Il y a déjà un «smoking gun»

Le problème de cette procédure, pour les démocrates, est qu'elle se joue à l’envers. Contrairement à ce qui s’était passé avec Nixon, lors du Watergate, le «smoking gun», c’est-à-dire l’enregistrement de la conversation qui prouve l’intention coupable du président, ne va pas venir couronner des mois d’enquête et faire la décision: il est déjà public. Il s’agit de l’entretien téléphonique, le 25 juillet, entre Donald Trump et le président ukrainien nouvellement élu Volodymyr Zelensky.
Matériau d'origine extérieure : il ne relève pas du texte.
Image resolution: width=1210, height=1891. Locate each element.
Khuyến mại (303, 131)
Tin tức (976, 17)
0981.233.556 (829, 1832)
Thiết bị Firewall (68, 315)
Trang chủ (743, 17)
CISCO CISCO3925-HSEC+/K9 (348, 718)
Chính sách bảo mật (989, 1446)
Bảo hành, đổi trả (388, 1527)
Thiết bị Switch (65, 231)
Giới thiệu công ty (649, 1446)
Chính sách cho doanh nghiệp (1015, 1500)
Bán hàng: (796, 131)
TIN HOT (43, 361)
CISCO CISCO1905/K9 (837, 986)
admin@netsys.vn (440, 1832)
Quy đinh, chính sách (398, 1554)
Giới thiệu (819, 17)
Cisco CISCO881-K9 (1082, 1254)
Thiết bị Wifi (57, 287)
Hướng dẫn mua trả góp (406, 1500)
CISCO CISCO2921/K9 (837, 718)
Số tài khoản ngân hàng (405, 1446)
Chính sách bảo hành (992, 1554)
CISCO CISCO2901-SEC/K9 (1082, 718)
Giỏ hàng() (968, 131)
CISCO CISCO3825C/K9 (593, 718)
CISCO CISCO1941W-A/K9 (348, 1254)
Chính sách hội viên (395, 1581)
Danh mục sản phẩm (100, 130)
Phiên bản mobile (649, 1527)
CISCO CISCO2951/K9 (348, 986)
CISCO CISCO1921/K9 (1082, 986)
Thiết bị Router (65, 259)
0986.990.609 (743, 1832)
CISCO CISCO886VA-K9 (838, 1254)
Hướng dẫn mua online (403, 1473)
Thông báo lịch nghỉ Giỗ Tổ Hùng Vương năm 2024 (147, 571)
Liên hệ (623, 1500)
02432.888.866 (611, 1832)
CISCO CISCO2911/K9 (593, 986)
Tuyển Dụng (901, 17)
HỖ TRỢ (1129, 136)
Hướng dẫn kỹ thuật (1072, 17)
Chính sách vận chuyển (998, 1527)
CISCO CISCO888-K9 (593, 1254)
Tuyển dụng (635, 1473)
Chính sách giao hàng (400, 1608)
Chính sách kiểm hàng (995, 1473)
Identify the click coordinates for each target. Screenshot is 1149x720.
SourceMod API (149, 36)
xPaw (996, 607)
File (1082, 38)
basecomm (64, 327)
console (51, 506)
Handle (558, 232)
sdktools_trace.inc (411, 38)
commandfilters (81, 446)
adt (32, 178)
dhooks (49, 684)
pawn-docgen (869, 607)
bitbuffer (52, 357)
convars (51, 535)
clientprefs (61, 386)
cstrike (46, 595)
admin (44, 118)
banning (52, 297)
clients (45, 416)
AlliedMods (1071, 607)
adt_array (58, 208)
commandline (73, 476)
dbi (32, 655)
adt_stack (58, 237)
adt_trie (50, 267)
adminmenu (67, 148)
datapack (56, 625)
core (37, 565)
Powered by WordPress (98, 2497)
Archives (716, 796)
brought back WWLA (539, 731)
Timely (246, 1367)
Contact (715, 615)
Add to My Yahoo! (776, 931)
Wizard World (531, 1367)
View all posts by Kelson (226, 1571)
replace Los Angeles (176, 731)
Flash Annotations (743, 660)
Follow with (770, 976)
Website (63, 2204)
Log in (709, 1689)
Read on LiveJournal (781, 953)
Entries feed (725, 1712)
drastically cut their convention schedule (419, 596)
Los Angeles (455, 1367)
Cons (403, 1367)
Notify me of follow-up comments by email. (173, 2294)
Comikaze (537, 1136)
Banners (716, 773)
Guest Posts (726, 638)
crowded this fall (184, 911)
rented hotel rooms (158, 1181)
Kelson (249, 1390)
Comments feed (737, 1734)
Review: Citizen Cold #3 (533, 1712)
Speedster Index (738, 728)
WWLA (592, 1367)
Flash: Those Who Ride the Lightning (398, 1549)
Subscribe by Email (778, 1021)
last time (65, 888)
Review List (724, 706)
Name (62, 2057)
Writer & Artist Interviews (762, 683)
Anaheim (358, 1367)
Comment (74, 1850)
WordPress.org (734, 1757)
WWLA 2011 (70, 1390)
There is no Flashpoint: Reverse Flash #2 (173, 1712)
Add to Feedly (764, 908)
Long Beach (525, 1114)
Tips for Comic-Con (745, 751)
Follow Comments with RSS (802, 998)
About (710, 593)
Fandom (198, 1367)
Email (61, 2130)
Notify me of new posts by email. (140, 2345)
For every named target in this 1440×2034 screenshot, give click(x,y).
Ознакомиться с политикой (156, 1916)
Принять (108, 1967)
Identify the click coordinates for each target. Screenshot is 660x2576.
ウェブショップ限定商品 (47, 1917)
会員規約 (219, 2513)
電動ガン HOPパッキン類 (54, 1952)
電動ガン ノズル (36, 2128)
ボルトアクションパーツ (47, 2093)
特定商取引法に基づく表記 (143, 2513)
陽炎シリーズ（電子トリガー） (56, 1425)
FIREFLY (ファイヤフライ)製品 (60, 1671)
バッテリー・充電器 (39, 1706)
On sait que Trump, qui a autorisé la publication de ce document mi-septembre, demande «une faveur» à son homologue, à savoir de travailler avec son avocat Rudy Giuliani, qui court-circuite la diplomatie, afin de relancer une enquête pour corruption d’une entité à laquelle est associé le nom du fils de Joe Biden, potentiel concurrent démocrate face à Trump pour la présidentielle de l’an prochain. La question de savoir si Trump, pour convaincre Zelensky, a joué du chantage de l’aide militaire est presque subsidiaire, puisque c’est l’intention qui compte.